• _Problem to work on_: Beginning at the line containing "Open user account profile icon", repeat each line below exactly up to and including the line containing "Click the Live". Do not repeat the pictures.

• _Records supplied_:
^^^^^^^^

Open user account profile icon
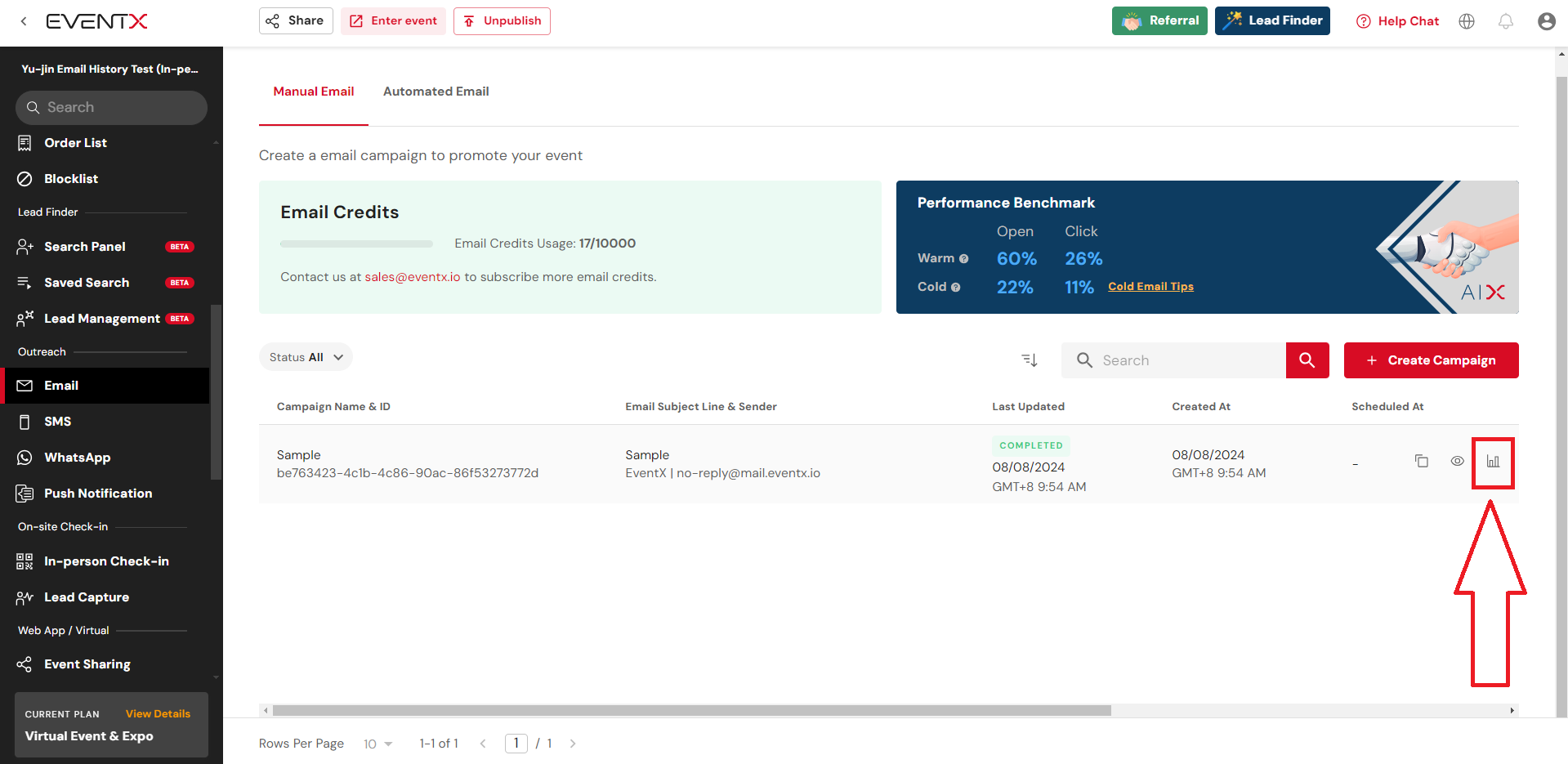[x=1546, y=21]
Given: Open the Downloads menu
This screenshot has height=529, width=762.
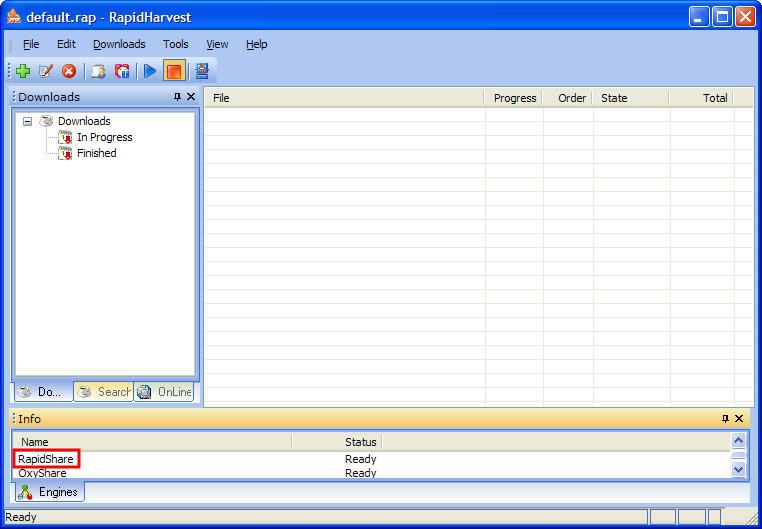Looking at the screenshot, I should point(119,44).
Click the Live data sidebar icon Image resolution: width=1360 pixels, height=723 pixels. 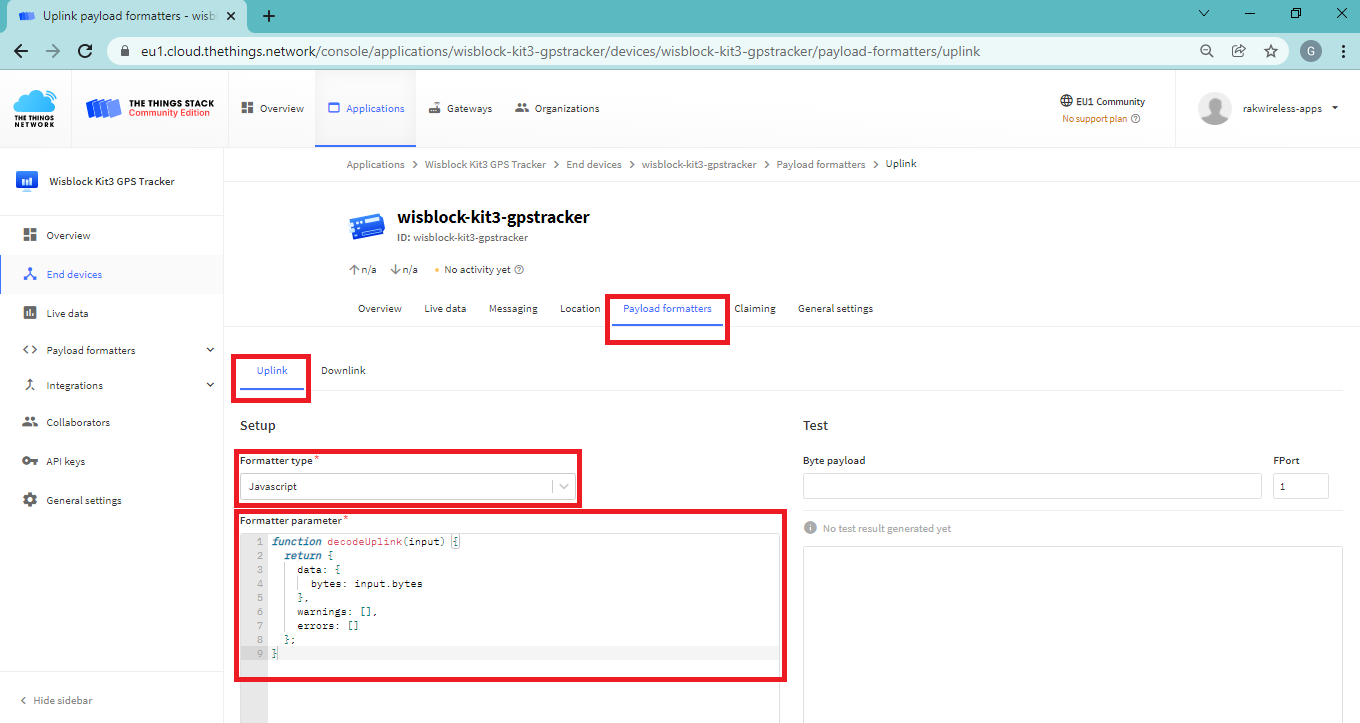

^^^^^^^^

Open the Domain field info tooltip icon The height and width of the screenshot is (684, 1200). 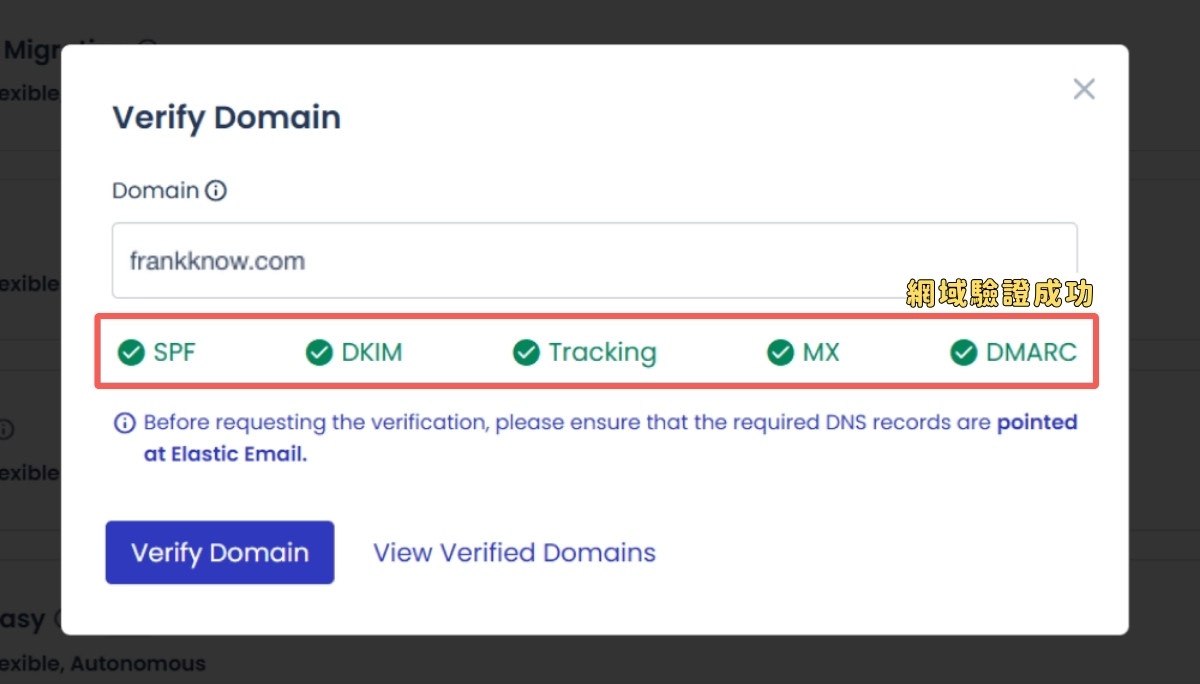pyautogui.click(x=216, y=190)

^^^^^^^^

• _Response for this exercise_:
Open user account profile icon
[x=1546, y=21]
Given: Open the Downloads menu
This screenshot has height=529, width=762.
Looking at the screenshot, I should point(119,44).
Click the Live data sidebar icon Image resolution: width=1360 pixels, height=723 pixels. 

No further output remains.